La nuova stagione di Serie B entra nel vivo tra ritiri, presentazioni e ultime operazioni di mercato. Il Corriere dello Sport fa il punto sulle principali novità che riguardano Cesena, Juve Stabia, Cremonese, Modena, Carrarese e Catanzaro, tra nuovi innesti, conferme e obiettivi in vista del prossimo campionato.
Al Cesena è iniziata l’era di Alessandro Diamanti nel ritiro di Acquapartita. Come racconta il Corriere dello Sport, il capitano Andrea Ciofi, alla nona stagione consecutiva in prima squadra, ha fissato i propri obiettivi: «Dopo aver raggiunto la B ho dato meno peso ai miei numeri. Voglio godermi il viaggio con questa maglia e con questa città che ormai considero mia. Mi piacerebbe segnare il mio primo gol in Serie B». Ufficializzato anche lo staff tecnico di Diamanti con Romano Perticone vice allenatore, affiancato da Davide Farina, Sebastiano Disco, Leroy Almenara e Antonio Narciso.
La Juve Stabia ha invece avviato la preparazione estiva confermando la linea della sostenibilità anche con la nuova proprietà. Secondo il Corriere dello Sport, uno dei nomi più caldi resta quello del difensore Andrea Giorgini, protagonista di un’ottima stagione e seguito da diversi club di Serie A e Serie B. Il centrale è legato ai campani fino al 2028 e la società valuta il suo cartellino circa 1,2 milioni di euro. In caso di cessione, il ricavato verrebbe reinvestito sul mercato.
Tra le ufficialità raccolte dal Corriere dello Sport, la Cremonese ha blindato il giovane attaccante David Stückler con un contratto quadriennale dopo il prestito al Vicenza. L’Ascoli ha invece ufficializzato l’arrivo del centrocampista Gennaro Acampora, mentre l’Avellino è pronto ad accogliere Luca Di Maggio dall’Inter. L’Arezzo ha acquistato a titolo definitivo Mattia Sala, il Mantova ha annunciato Matteo Spinaccè, il Vicenza ha rinnovato i contratti di Ettore Broggian e Filippo Conzato, il Verona ha ceduto Denis Cazzadori allo Spezia e il Südtirol ha ufficializzato il trasferimento di Alessandro Mallamo all’Union Brescia.
Anche la Carrarese ha dato il via alla nuova stagione con il ritiro in Trentino-Alto Adige. Come evidenzia il Corriere dello Sport, il club continua a rinforzare la rosa di Gabriele Cioffi con gli arrivi del giovane Pietro Pinelli dalla Lazio, del fantasista Tommaso Rubino, tornato dalla Fiorentina, del difensore Lorenzo Romani e dell’attaccante Giacomo Marconi, tutti profili individuati per dare continuità al progetto tecnico.
Il Modena riparte invece dall’esperienza.
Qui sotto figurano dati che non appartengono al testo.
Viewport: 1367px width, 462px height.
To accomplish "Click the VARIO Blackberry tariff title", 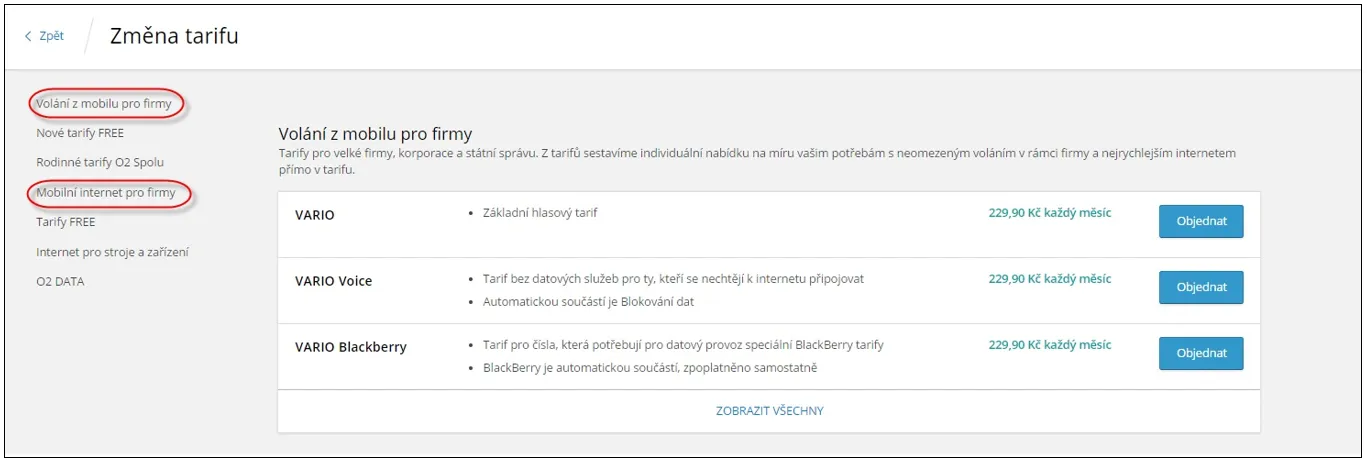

Gaston Brugman è stato ufficializzato con un contratto annuale più opzione, mentre Paulo Azzi torna in gialloblù dopo l’esperienza al Monza. Il Corriere dello Sport sottolinea come la probabile cessione di Fabio Gerli alla Cremonese chiuderà definitivamente il ciclo della squadra che conquistò la promozione dalla Serie C, mentre la società punta ora su un mix di giovani ed elementi esperti come Chichizola, Tonoli, Santoro e Sersanti.
Grande entusiasmo anche in casa Catanzaro, dove è stato presentato ufficialmente il nuovo allenatore Giorgio Gorgone. Il presidente Floriano Noto ha ribadito la volontà di proseguire nel percorso di crescita della società: «Abbiamo fatto cose straordinarie e questo aumenta le responsabilità. Il nostro impegno per tifosi e città resta massimo». Il vicepresidente della Lega B ha inoltre sottolineato la necessità di rafforzare ulteriormente l’organizzazione del club.
Come racconta ancora il Corriere dello Sport, Gorgone ha spiegato la propria idea di calcio: «Questa chiamata mi inorgoglisce. La ferita di Pescara è ancora aperta, ma qui vedo una grande opportunità. Mi piacerebbe una squadra aggressiva, coraggiosa e arrembante. Alla base di tutto ci sarà il gruppo». Il tecnico ha parlato anche della gestione di Pietro Iemmello, definendolo un simbolo della squadra.
Infine il direttore sportivo Ciro Polito ha fatto il punto sul mercato giallorosso: «La cessione di Liberali al Como è una grande soddisfazione. Siamo vicini ai gemelli Franck e Franky Tchaouna, risolti i problemi burocratici saranno valutati durante il ritiro. Chi pensa che Catanzaro sia al di sotto delle proprie ambizioni può anche scegliere di andare via».